### ASSIGNMENT
Can you output the records below exactly as they are written?

[Stored items]
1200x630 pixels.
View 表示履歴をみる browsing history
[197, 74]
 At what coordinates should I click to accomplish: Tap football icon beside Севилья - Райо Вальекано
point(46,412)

### PROBLEM SOLUTION
1200x630 pixels.
View 表示履歴をみる browsing history
[197, 74]
 At what coordinates should I click to accomplish: Tap football icon beside Севилья - Райо Вальекано
point(46,412)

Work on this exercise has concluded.